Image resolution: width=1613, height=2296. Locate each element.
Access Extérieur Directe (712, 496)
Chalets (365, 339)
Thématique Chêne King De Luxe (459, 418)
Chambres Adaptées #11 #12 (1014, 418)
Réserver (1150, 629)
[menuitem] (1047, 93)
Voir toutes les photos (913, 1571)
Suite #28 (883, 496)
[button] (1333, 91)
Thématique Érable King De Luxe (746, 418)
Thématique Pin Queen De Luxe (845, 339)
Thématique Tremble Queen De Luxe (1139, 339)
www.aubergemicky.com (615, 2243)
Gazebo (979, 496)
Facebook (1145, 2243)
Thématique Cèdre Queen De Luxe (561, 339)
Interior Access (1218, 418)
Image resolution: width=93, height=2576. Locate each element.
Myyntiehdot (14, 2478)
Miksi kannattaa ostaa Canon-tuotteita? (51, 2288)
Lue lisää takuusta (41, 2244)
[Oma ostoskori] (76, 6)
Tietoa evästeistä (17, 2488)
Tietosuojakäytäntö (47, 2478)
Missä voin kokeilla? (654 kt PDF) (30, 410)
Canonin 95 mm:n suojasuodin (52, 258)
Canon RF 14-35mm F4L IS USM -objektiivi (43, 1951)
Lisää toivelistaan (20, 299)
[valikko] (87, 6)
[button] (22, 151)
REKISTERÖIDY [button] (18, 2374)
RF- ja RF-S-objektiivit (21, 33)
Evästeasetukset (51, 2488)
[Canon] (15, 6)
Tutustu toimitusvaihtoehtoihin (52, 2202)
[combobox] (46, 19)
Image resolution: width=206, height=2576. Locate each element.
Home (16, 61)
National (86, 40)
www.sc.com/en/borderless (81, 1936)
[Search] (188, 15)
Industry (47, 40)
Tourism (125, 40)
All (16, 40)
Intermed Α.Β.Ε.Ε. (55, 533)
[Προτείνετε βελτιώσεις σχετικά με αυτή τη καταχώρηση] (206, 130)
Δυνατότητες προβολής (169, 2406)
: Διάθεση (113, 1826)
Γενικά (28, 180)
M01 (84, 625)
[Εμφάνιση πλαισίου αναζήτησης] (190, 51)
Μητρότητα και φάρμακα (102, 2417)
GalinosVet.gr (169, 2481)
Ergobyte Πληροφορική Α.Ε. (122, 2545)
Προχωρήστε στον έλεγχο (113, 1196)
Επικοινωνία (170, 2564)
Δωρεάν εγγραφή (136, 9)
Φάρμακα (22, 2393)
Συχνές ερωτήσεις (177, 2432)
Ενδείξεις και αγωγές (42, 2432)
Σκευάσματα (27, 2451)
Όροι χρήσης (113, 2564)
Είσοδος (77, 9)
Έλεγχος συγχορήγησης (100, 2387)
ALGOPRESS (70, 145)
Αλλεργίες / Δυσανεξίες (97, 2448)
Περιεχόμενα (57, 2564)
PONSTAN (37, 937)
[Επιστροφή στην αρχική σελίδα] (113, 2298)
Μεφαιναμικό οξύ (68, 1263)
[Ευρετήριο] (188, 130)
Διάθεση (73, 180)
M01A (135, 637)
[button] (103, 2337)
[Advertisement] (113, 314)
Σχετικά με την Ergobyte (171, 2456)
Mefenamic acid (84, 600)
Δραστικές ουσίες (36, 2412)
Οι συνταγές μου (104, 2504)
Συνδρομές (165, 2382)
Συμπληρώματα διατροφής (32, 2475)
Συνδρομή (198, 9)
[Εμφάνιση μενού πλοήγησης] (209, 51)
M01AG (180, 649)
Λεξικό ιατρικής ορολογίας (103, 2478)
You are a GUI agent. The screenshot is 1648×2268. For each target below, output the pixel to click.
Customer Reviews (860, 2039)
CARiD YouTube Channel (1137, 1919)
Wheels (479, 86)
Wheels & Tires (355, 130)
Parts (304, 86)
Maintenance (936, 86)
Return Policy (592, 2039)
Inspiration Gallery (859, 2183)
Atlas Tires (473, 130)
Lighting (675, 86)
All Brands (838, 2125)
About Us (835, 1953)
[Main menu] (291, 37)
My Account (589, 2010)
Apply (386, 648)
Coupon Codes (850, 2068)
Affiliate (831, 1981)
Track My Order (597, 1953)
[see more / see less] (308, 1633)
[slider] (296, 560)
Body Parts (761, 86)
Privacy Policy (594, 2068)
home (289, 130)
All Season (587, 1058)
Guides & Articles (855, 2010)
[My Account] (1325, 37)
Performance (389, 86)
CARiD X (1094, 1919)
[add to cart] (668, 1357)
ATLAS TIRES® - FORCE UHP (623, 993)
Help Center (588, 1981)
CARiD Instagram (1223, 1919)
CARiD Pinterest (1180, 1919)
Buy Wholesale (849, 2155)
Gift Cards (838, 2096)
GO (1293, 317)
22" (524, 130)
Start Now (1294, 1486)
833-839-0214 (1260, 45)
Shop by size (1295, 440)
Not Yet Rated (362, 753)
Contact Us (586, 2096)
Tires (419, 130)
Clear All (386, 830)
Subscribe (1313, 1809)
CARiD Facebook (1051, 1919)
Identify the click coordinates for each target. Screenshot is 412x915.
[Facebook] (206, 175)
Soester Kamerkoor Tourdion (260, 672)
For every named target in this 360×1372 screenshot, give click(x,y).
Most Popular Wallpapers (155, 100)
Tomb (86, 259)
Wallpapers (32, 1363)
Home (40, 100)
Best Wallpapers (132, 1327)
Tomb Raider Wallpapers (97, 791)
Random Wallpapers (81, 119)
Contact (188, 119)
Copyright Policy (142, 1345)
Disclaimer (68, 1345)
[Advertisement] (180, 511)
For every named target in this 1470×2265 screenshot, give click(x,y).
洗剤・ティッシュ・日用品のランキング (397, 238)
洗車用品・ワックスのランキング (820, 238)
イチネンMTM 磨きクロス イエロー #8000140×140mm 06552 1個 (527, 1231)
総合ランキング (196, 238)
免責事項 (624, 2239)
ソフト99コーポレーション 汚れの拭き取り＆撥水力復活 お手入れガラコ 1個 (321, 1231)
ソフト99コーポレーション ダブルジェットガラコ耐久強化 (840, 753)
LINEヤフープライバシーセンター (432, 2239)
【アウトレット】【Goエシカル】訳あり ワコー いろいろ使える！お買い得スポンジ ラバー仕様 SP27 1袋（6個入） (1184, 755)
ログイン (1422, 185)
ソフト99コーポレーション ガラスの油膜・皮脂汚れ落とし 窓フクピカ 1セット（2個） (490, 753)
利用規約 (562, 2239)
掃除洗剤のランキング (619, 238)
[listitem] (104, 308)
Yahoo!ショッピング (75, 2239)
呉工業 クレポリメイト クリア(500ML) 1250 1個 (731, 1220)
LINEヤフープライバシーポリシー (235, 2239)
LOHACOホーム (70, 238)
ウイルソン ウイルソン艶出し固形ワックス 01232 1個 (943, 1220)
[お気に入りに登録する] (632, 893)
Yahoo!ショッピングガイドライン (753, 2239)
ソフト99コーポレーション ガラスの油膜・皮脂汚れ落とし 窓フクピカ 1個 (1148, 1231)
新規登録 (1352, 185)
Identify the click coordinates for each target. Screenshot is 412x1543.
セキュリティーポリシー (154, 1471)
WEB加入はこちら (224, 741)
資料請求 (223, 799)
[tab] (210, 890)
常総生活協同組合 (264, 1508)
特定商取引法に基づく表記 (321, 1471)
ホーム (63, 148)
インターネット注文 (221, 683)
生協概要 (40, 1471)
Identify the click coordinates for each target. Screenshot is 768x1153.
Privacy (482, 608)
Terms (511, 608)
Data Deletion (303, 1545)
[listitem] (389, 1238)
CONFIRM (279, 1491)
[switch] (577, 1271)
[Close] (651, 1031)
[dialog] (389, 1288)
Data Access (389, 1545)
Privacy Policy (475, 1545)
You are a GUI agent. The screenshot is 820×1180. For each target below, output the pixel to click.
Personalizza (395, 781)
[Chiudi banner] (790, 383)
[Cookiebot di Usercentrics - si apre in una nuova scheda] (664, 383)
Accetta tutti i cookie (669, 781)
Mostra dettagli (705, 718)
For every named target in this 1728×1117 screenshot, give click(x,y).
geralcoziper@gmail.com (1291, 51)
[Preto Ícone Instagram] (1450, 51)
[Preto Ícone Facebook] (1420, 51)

+ + +

[Description of the task] Lines from the start of the records through the one containing "Suite #28 (883, 496)" are what should be retyped, exactly and in full, both ends included.

[Answer space]
Image resolution: width=1613, height=2296. Locate each element.
Access Extérieur Directe (712, 496)
Chalets (365, 339)
Thématique Chêne King De Luxe (459, 418)
Chambres Adaptées #11 #12 (1014, 418)
Réserver (1150, 629)
[menuitem] (1047, 93)
Voir toutes les photos (913, 1571)
Suite #28 (883, 496)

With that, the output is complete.